As partygoer Sukhwal, who has struggled to reconcile love for a non-Indian girlfriend with a desire to placate his mother's itch to arrange his marriage, put it: "Sometimes there's no overlapping... and then there's torment."

Take, for example, Drexel junior Javin Jose, who for the last year has been one third of Illicit Night Sounds, or I.N.S., a team that throws desi parties in Philadelphia. Jose has kept this life as a promoter - renting nightclubs, printing and distributing flyers, and raking in thousands of dollars - a secret from his parents.

"They know I'm a leader, to help Indian people grow together," said Jose, who also hangs out with other South Asians outside the nocturnal haze of nightclubs, through a campus cultural association. "They just don't know in exactly what way."

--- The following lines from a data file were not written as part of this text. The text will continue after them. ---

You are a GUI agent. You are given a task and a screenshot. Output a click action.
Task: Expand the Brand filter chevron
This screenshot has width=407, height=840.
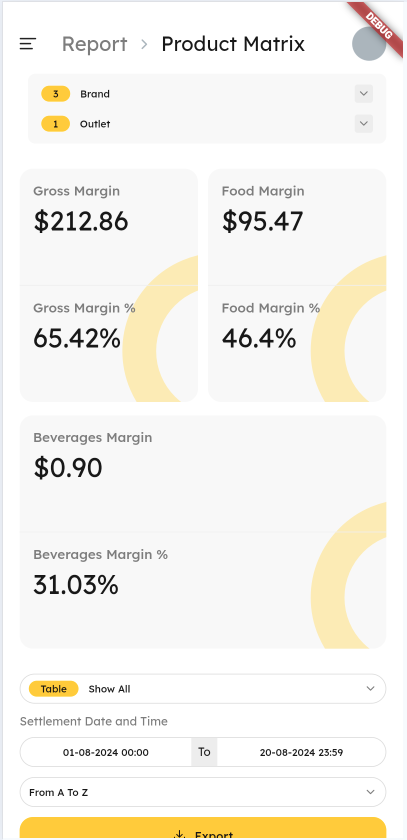click(x=364, y=94)
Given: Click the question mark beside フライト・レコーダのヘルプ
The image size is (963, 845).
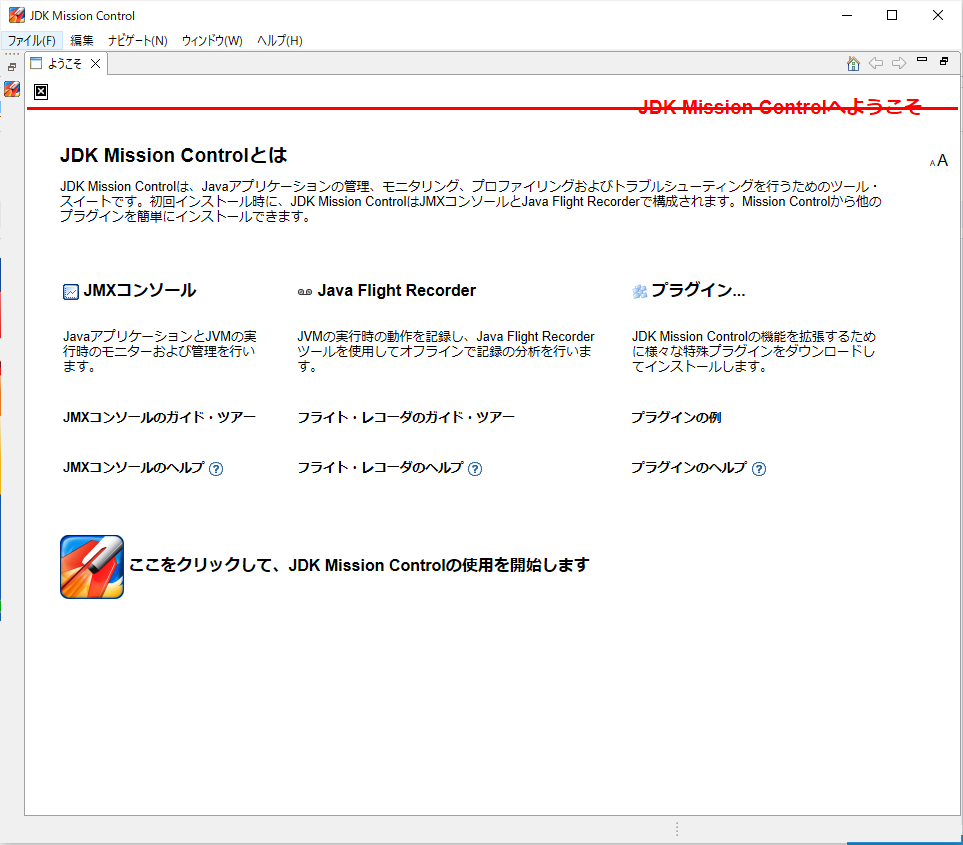Looking at the screenshot, I should coord(476,468).
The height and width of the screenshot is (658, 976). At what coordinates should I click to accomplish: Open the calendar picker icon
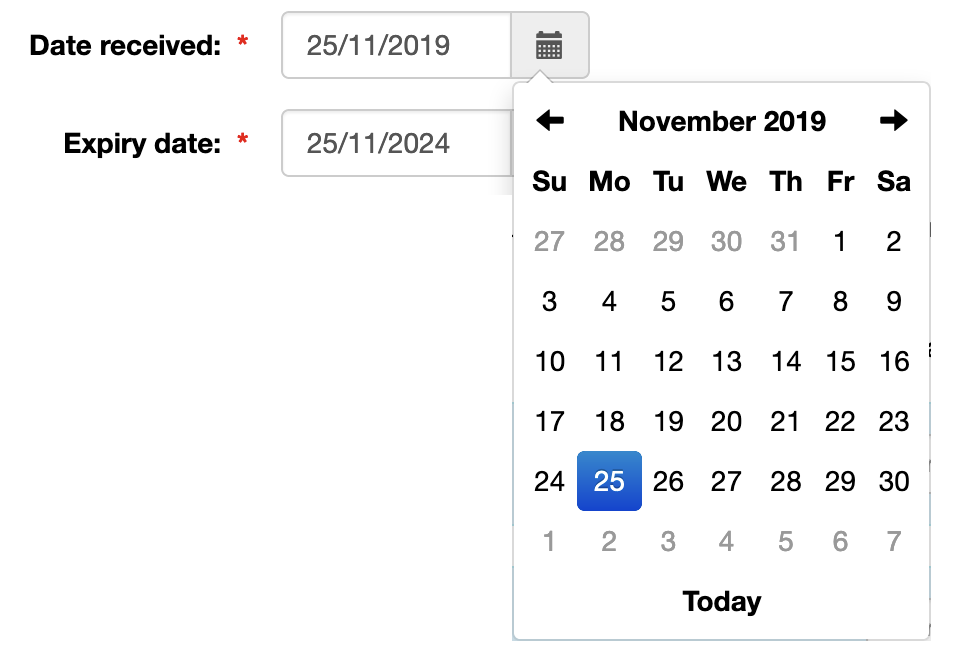[x=549, y=45]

His parents, a nurse and a subway worker from New York, want him to become an accountant. But Jose dreams of other futures, perhaps as owner of a nightclub. Rapper Christopher "Notorious B.I.G." Wallace's rags-to-riches story appeals to him, and Beanie Sigel, a gangsta rapper who came up on the streets of South Philly, is among his musical icons.

"That's what America is about," Jose said. "It's automatic loot to you, off of kids' psychological urge to get out and have fun. That's what the red, white and blue stands for."

Still, Jose sometimes tires of the scene. At Club 1616, he watched one desi with her hair in cornrows doubled over sick from too much liquor. He shook his head.

"They're just trying to find themselves," he said. "Sometimes, I think it's bad, keeping all this from parents."

But the parties also provide a way for young South Asians to meet their parents' expectations - sort of.

"Some of them have come to a point in their lives where they want to date co-ethnics, and they want to do it in what they believe is the American way," said Penn academic Mazumdar.

Like the traditional arranged marriages that some South Asian parents expect of their sons and daughters, the parties are a way to meet someone from the same ethnic group, who might speak the same second language, share a religious background, and understand the delicate dance of identity that many children of immigrants must perform.

"It's like a compromise," said Sueann Zachariah, 19, an organizer of a South Asian cultural group at Drexel. "We're going to try to take the best of both worlds."